-- START LISTED RECORDS --

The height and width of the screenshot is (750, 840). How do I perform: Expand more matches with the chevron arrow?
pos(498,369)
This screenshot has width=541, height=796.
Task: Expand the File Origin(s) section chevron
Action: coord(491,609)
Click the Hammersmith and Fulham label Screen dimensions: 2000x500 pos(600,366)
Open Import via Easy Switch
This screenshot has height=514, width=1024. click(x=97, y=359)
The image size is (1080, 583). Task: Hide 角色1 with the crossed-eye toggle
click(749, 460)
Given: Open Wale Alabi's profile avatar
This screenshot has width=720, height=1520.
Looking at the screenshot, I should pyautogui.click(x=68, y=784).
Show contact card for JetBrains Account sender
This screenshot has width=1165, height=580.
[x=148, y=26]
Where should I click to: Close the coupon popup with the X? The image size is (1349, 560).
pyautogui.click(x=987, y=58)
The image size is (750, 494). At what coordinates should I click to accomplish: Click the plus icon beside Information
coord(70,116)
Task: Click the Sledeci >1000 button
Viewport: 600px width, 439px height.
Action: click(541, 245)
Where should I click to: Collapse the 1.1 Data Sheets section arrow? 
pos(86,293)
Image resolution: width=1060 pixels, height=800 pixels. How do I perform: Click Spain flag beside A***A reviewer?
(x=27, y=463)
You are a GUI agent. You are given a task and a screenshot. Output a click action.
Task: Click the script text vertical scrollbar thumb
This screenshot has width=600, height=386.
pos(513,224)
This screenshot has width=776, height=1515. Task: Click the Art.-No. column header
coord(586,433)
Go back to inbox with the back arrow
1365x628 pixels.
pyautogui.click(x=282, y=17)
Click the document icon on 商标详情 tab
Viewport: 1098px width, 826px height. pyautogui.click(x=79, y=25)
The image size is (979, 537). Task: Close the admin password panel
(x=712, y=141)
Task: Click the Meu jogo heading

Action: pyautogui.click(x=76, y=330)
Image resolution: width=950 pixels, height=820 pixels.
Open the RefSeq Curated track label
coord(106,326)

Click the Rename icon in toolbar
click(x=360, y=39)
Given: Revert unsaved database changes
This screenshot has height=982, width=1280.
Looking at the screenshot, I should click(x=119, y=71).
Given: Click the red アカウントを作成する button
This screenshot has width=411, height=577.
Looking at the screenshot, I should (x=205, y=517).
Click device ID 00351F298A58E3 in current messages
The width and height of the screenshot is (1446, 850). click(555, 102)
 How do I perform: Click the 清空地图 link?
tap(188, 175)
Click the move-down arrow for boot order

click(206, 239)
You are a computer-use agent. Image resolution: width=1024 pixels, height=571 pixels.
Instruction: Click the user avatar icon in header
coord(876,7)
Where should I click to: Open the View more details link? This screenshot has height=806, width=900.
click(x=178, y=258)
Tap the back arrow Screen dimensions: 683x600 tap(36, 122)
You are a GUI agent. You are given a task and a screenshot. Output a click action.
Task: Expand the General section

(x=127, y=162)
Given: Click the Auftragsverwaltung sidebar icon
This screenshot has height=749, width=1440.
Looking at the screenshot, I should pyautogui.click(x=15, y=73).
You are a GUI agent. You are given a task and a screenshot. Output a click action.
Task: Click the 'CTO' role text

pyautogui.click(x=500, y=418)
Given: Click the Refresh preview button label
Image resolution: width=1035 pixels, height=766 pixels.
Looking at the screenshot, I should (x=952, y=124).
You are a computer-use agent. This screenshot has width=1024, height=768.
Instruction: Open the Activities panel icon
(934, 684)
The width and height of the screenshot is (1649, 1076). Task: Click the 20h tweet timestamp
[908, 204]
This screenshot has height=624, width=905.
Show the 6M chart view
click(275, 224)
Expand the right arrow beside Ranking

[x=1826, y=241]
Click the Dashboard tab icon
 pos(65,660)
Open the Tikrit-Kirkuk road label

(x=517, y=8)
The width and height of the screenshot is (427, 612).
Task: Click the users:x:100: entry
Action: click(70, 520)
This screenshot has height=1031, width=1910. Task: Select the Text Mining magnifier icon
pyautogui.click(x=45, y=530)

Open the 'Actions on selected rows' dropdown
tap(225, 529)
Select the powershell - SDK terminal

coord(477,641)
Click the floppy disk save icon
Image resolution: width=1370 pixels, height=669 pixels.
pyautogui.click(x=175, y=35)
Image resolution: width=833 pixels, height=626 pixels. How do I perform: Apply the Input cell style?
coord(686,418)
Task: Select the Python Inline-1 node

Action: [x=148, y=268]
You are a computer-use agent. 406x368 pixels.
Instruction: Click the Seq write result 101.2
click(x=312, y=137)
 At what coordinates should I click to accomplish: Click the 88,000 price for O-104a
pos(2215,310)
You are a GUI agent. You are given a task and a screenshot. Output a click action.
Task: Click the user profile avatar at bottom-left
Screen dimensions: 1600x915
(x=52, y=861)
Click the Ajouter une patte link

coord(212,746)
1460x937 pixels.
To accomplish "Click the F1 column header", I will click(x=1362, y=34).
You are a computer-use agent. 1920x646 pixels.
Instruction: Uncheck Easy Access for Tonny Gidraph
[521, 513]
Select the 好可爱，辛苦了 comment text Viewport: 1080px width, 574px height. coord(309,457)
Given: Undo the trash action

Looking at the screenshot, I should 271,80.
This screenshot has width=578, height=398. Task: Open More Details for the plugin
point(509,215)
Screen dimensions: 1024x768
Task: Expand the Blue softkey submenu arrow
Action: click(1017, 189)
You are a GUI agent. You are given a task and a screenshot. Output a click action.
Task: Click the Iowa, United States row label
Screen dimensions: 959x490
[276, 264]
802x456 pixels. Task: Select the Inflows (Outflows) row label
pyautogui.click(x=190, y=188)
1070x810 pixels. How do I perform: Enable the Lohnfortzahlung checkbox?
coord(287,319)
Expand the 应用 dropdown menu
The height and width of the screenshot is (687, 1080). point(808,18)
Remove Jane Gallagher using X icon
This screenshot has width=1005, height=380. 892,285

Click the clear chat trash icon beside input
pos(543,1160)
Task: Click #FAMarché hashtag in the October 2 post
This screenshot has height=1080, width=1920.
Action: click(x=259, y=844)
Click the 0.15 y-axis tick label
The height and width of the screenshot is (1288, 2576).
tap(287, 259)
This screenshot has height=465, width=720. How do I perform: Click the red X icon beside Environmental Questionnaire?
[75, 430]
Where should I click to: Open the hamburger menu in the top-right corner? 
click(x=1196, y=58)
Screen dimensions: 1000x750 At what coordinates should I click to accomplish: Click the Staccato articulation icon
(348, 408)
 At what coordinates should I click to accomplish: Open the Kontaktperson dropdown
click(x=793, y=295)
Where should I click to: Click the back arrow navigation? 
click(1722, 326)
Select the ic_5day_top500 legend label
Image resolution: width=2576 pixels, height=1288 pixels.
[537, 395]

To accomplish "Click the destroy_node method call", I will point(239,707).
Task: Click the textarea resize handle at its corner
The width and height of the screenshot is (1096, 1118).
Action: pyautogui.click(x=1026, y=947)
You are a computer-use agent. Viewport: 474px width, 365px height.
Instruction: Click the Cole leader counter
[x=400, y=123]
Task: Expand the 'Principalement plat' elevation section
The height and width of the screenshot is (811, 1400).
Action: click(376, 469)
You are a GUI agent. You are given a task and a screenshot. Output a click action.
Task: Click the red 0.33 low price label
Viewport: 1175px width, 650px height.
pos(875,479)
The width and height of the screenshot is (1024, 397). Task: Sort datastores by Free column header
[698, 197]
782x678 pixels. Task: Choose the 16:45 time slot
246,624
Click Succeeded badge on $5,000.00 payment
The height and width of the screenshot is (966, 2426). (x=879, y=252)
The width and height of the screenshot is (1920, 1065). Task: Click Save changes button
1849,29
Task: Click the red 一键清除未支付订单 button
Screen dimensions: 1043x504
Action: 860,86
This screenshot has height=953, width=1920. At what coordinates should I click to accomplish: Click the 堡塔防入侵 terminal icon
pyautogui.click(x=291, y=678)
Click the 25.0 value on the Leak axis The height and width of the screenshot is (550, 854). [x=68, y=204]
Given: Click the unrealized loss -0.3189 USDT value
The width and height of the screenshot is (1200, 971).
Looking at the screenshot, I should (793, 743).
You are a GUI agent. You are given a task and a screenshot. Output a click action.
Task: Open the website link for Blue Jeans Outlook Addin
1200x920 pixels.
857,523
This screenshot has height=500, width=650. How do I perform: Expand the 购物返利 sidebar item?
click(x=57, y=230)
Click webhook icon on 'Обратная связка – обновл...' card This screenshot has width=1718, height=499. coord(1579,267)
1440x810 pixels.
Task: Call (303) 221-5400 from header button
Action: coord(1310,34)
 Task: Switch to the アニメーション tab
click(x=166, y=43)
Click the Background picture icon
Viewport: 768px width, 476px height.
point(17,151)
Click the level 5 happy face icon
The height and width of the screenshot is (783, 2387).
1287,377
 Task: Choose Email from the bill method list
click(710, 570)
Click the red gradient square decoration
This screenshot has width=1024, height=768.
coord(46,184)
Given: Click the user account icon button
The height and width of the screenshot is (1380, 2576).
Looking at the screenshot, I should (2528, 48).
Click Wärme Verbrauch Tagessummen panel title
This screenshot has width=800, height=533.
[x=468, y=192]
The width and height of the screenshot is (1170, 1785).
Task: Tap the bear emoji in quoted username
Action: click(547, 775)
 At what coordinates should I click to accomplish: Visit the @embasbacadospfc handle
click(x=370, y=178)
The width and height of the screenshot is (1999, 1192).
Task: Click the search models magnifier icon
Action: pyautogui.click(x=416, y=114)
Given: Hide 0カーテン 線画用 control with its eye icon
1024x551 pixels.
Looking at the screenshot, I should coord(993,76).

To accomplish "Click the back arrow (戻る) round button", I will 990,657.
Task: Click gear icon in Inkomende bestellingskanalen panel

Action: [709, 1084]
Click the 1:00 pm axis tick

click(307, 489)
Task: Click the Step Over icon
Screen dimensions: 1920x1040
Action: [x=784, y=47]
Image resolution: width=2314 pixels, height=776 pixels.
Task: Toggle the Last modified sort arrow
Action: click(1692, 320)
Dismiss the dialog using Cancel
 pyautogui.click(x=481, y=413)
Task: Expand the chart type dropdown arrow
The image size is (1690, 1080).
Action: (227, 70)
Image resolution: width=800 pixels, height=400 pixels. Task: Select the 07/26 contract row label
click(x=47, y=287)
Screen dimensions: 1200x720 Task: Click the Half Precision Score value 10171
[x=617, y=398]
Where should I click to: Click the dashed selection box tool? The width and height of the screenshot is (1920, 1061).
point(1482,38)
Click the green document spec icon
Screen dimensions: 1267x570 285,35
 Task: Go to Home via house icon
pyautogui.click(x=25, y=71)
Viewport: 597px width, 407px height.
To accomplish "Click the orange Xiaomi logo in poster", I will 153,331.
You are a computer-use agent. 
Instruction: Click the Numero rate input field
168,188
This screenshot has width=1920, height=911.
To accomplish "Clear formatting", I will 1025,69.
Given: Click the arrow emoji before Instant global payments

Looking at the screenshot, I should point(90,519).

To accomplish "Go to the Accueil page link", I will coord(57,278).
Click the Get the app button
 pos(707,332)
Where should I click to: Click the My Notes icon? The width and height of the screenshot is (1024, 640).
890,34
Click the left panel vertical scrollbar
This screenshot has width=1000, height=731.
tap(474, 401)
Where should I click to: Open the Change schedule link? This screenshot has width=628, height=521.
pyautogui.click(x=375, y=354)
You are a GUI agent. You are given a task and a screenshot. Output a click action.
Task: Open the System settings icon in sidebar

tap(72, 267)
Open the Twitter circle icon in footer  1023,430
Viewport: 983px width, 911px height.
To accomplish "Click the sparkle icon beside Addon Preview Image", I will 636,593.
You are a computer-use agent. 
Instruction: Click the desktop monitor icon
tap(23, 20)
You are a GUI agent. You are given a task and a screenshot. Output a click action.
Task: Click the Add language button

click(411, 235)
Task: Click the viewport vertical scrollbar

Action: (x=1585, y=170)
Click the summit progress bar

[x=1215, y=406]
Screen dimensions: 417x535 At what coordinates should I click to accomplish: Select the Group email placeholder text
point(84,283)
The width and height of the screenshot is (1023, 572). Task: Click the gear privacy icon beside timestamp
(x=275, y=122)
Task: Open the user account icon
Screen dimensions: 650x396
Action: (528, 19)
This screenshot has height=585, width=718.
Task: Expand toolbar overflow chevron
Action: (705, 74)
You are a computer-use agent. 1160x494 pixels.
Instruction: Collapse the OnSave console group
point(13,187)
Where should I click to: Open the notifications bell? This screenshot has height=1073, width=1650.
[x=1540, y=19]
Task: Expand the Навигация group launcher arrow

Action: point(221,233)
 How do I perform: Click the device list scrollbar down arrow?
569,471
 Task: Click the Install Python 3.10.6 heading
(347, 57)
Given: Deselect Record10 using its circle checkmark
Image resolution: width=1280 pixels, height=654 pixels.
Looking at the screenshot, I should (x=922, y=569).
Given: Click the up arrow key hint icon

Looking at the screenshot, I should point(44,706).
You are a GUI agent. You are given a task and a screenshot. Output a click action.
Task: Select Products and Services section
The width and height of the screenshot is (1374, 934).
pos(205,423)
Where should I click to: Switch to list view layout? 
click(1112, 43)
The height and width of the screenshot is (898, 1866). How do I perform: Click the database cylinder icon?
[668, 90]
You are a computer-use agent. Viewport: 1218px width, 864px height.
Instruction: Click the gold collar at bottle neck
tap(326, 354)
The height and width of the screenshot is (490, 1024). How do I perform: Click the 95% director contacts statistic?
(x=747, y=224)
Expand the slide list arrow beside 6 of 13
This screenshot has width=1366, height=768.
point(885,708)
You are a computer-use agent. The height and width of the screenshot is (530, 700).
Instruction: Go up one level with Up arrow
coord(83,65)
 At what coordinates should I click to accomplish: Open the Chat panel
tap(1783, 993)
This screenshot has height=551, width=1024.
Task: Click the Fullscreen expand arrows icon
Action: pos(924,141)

-- END LISTED RECORDS --

* [DIRECTION]:
Reproduce the listing above without any changes, from the line containing "Click Succeeded badge on $5,000.00 payment" through the line containing "Action: coord(1310,34)", including both of those lines.

* [SOLUTION TO THE PROBLEM]:
Click Succeeded badge on $5,000.00 payment
The height and width of the screenshot is (966, 2426). (x=879, y=252)
The width and height of the screenshot is (1920, 1065). Task: Click Save changes button
1849,29
Task: Click the red 一键清除未支付订单 button
Screen dimensions: 1043x504
Action: 860,86
This screenshot has height=953, width=1920. At what coordinates should I click to accomplish: Click the 堡塔防入侵 terminal icon
pyautogui.click(x=291, y=678)
Click the 25.0 value on the Leak axis The height and width of the screenshot is (550, 854). [x=68, y=204]
Given: Click the unrealized loss -0.3189 USDT value
The width and height of the screenshot is (1200, 971).
Looking at the screenshot, I should (793, 743).
You are a GUI agent. You are given a task and a screenshot. Output a click action.
Task: Open the website link for Blue Jeans Outlook Addin
1200x920 pixels.
857,523
This screenshot has height=500, width=650. How do I perform: Expand the 购物返利 sidebar item?
click(x=57, y=230)
Click webhook icon on 'Обратная связка – обновл...' card This screenshot has width=1718, height=499. coord(1579,267)
1440x810 pixels.
Task: Call (303) 221-5400 from header button
Action: coord(1310,34)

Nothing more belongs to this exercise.